> [TESTO FORNITO]:
------------------------------

All'inizio di aprile è uscito un libro nuovo di Antonio Pascale. Io l'ho saputo soltanto da poco, e questa cosa mi ha disturbato perché lo volevo sapere subito, e leggermelo nel momento stesso in cui è uscito, invece l'ho preso solo qualche giorno fa, di sera alle otto e venticinque, ci sono arrivato per un pelo, pochi minuti prima che la libreria chiudesse. Di sera ho letto solo le prime pagine, e poi di mattina un altro poco, però poco perché dovevo andare a lavorare. Comunque, già la mattina sapevo che parla di Napoli, e che è un libro a metà tra il saggio e la guida. L'inizio dice subito una cosa che spiazza: «Non ci andate, a Napoli». E infatti, siccome ero rimasto spiazzato, alla fine ho preso un permesso e al posto di lavorare mi sono letto tutto il libro.

«Non ci andate, a Napoli». Pascale non lo dice come espediente retorico, come usano fare le guide turistiche alternative, che alla fine invece poi sostengono che se non visiti da vicino quel posto allora ti stai perdendo l'ottava meraviglia del mondo. Lo dice proprio con sincerità. E poi aggiunge: «Siccome lo so che non mi darete retta, andateci, ma non scendeteci». Dice «scendeteci» perché per prima cosa dà questo consiglio: se andate a Napoli, limitatevi a salire sulla terrazza di Castel Sant'Elmo . È alta, ed è stata fatta apposta per poter controllare tutta la città, a 360 gradi, quindi si vede tutto, proprio tutto di Napoli, il bello e lo schifo, solo che da là sopra lo schifo non schifa e il bello invece resta bello, e così si riesce a farsi un'idea di dove il bello e lo schifo si toccano, e di come si toccano, e forse anche del perché si toccano. E niente, già questo mi ha colpito molto perché io, di Napoli, praticamente ho visto solo la terrazza di Castel Sant'Elmo.

IL DILEMMA DEL PAGNOTTIELLO
Sono andato a Napoli per una specie di concorso, ero giovane, avrò avuto 26 anni, e avevo mezza giornata per girare, e mi sono ricordato di una canzone di Pino Daniele che in una strofa diceva «da San Martino vedi tutta quanta la città» , e ho pensato vediamo dov'è San Martino. Allora l'ho chiesto con un sms a un siracusano che aveva abitato per tanti anni a Napoli, e lui mi ha risposto con un altro sms che diceva «piglia la funicolare e vai a Castel Sant'Elmo». Effettivamente, da Castel Sant'Elmo ho visto tutta quanta la città, come diceva Pino Daniele, e forse sì, è stato più bello che scendere a Napoli, anche se non lo posso sapere con certezza, perché alla fine a Napoli non ho avuto il tempo di scenderci.

------------------------------

> [SET DI DATI]:
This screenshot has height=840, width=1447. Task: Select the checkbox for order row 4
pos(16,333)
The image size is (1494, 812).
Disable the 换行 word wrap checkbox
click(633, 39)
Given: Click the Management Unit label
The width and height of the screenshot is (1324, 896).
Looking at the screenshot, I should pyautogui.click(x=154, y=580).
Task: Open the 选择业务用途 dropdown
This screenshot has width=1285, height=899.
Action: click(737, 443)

------------------------------

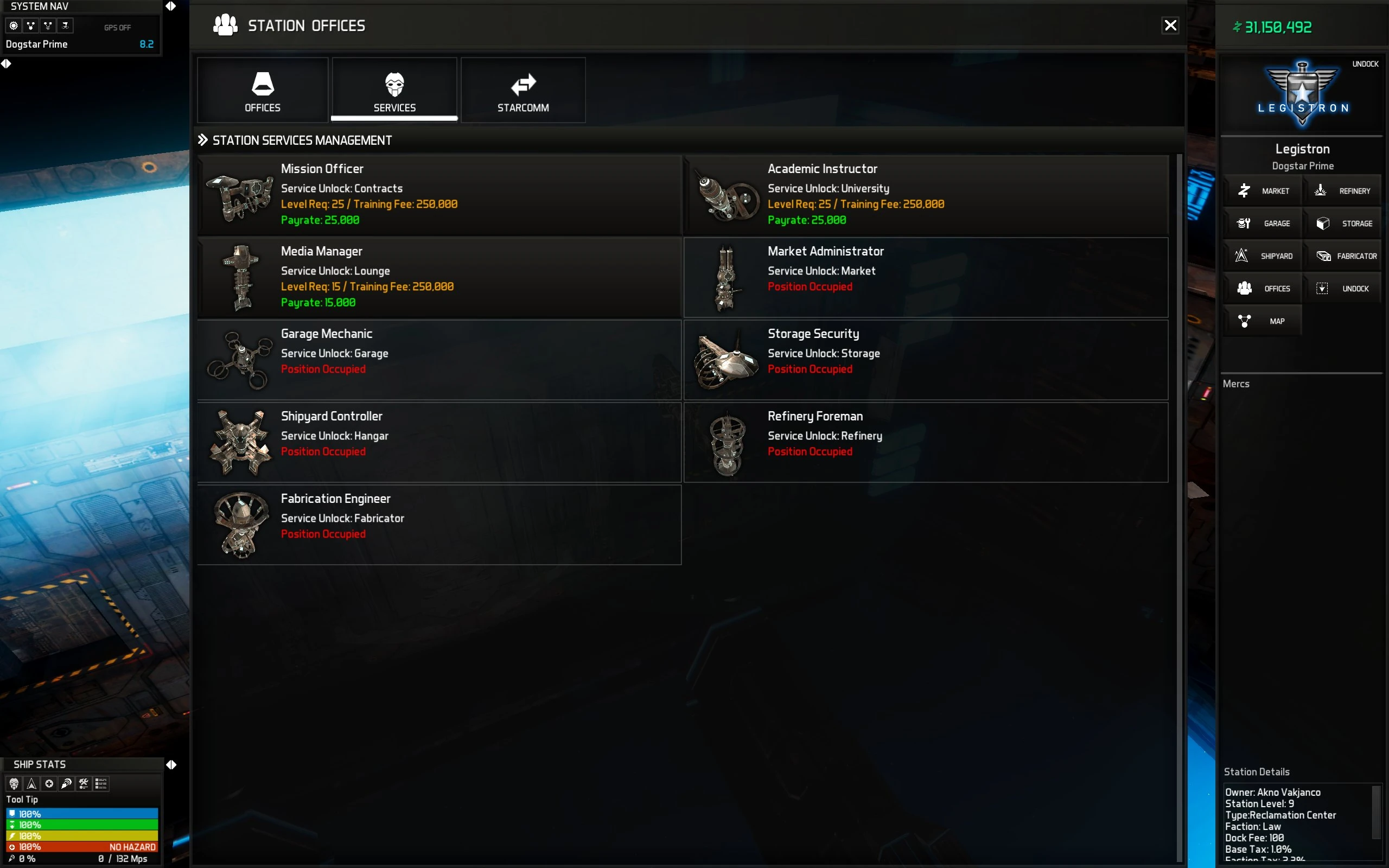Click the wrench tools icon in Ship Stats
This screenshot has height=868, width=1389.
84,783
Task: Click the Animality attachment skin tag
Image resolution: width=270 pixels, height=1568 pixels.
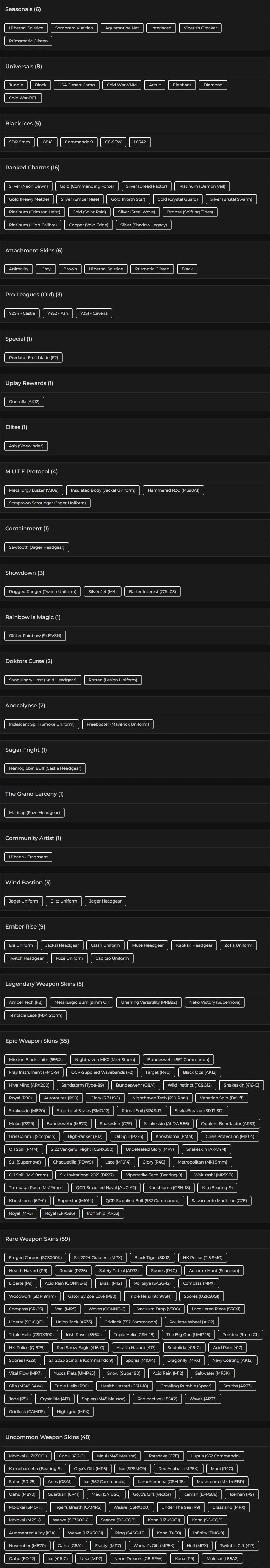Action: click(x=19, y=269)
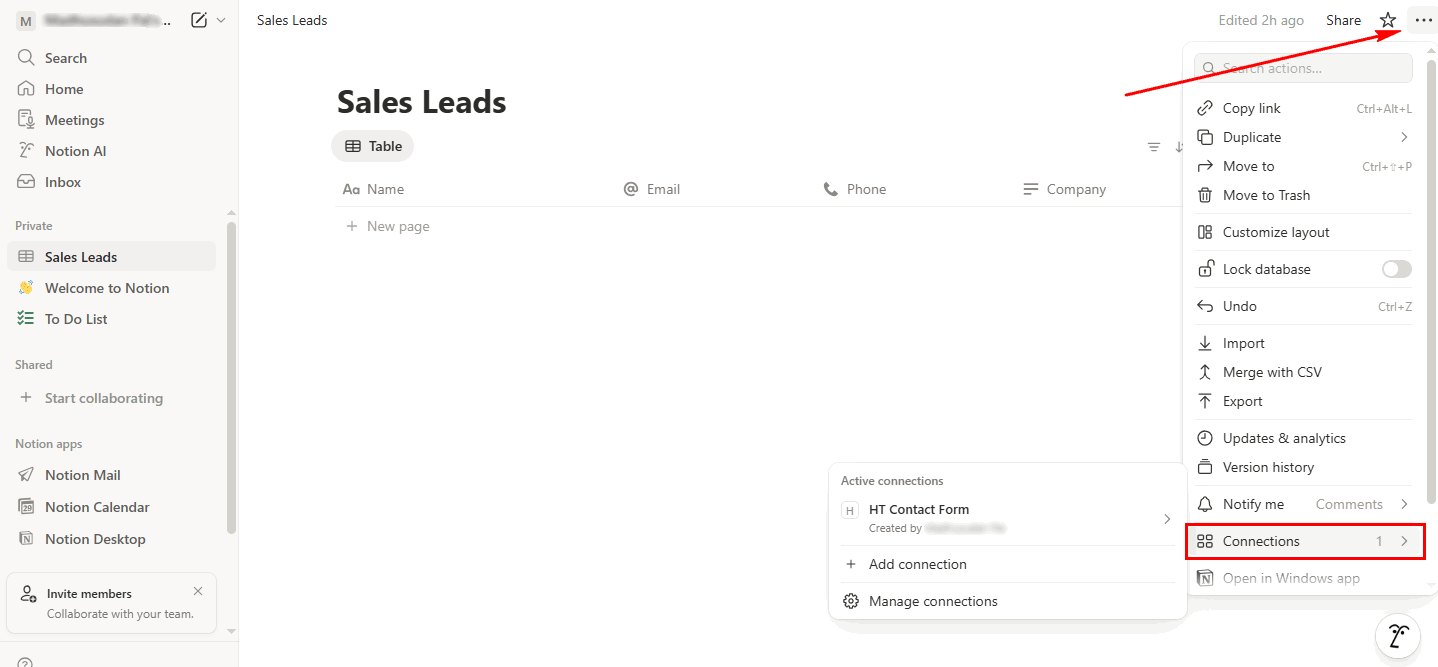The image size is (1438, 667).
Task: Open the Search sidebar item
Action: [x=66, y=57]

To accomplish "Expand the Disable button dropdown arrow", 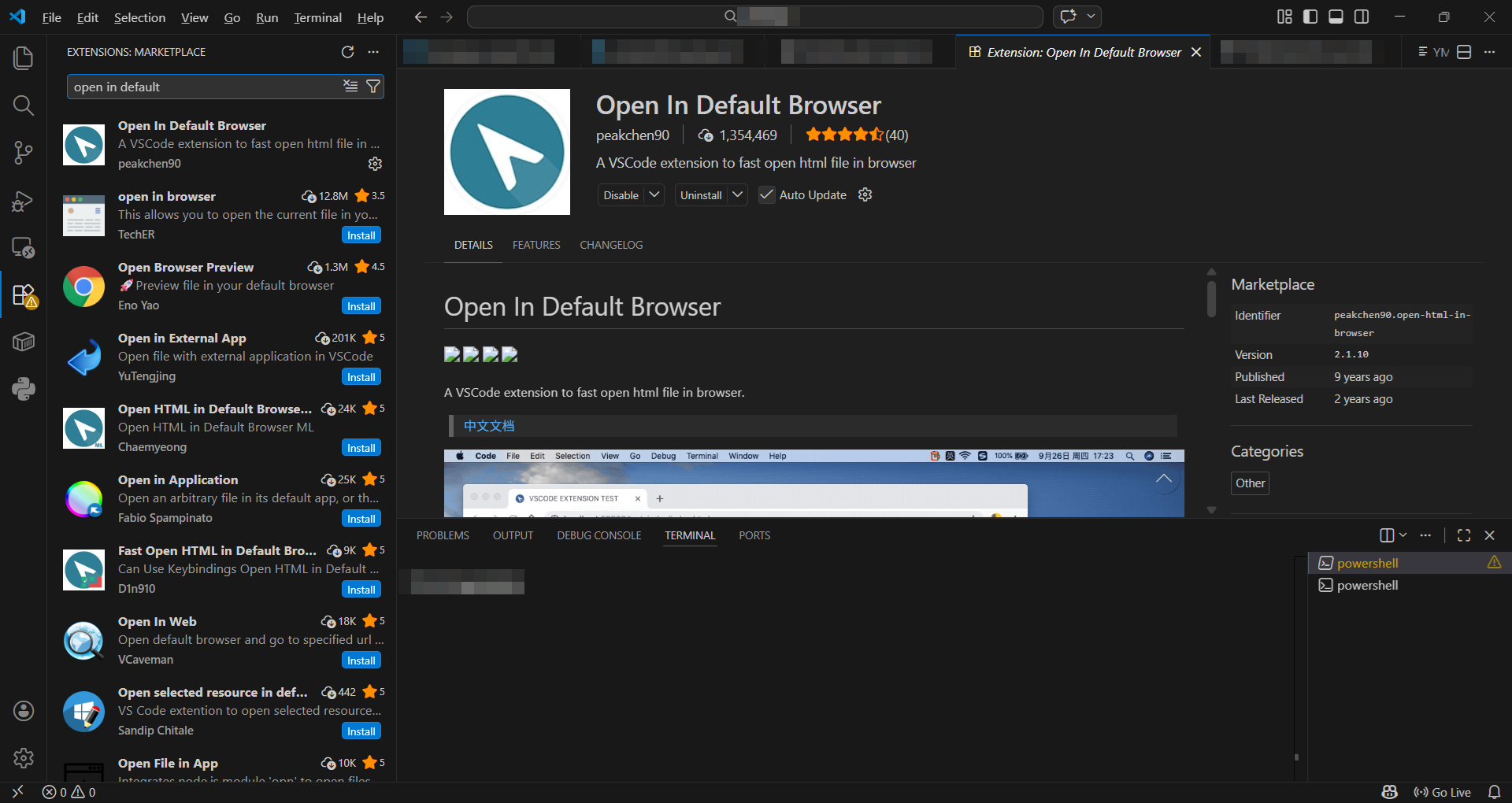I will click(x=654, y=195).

------------------------------

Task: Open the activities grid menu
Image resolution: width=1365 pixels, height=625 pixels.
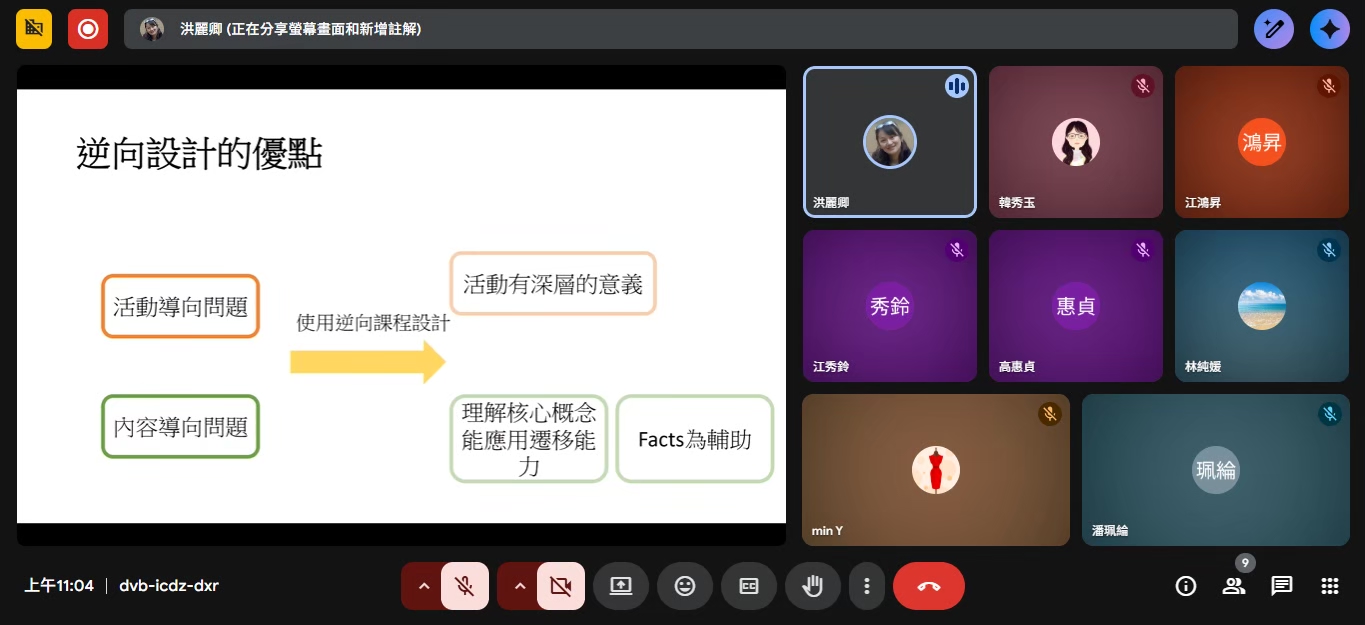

------------------------------

> [CONSEGNE]:
(a) Riscrivi come CSV a due colonne, intitolate testo e risposta, i record compresi tra la riga che contiene "Task: Open the 选择业务用途 dropdown" e quella che contiene "Action: click(737, 443)", entrambe incluse, con una riga per ciascun record. Racchiudi ogni valore tra virgolette in un unico campo e sostituisci gli a capo con spazi.
(b) Prosegui il testo sul libro di Antonio Pascale dedicato a Napoli, riprendendo dopo l'ultima frase.

> [RISULTATI ATTESI]:
(a)
testo,risposta
"Task: Open the 选择业务用途 dropdown This screenshot has width=1285, height=899.","Action: click(737, 443)"

(b)
Comunque, tornando verso la stazione dei treni, mi sono mangiato un pagnottiello , oppure pagnuttiello, con la u nel mezzo, ora non mi ricordo più bene come si dice, ma all'epoca ero molto orgoglioso di come riuscivo a riprodurre la pronuncia esatta di quella parola in napoletano (me l'aveva insegnato quello dell'sms), e quando mi sono rivolto alla signora che gestiva l'alimentari, ho provato a spacciarmi per un napoletano e dirlo come avevo imparato a dirlo, dandole pure del voi. Mi ricordo di come mi aveva guardato la signora prima di darmi il pagnottiello (oppure pagnuttiello), era stato un lungo sguardo indagatore: qualcosa non le tornava, io l'avevo detto benino, ma era l'unica cosa napoletana che sapevo dire decentemente, e la signora aveva forti sospetti che nient'altro in me ci fosse di napoletano, e quindi stava cercando di capire se ero un bluff o no, e allora mi aveva corretto, dicendomi non si chiama pagnottiello (oppure pagnuttiello) si chiama PANINO NAPOLETANO. Che poi questo pagnottiello (oppure pagnuttiello, oppure panino napoletano), era pesantissimo, un prodotto da forno in tutto simile al pane, ma con dentro un sacco di ciccioli di maiale e altre cose, credo uovo o frittata e vari altri ingredienti indigesti. Dopo che la signora me lo aveva dato, io non avevo detto più nulla, per non tradirmi e lasciarla col dubbio, e devo dire che la cosa, negli anni, continua a darmi una certa soddisfazione.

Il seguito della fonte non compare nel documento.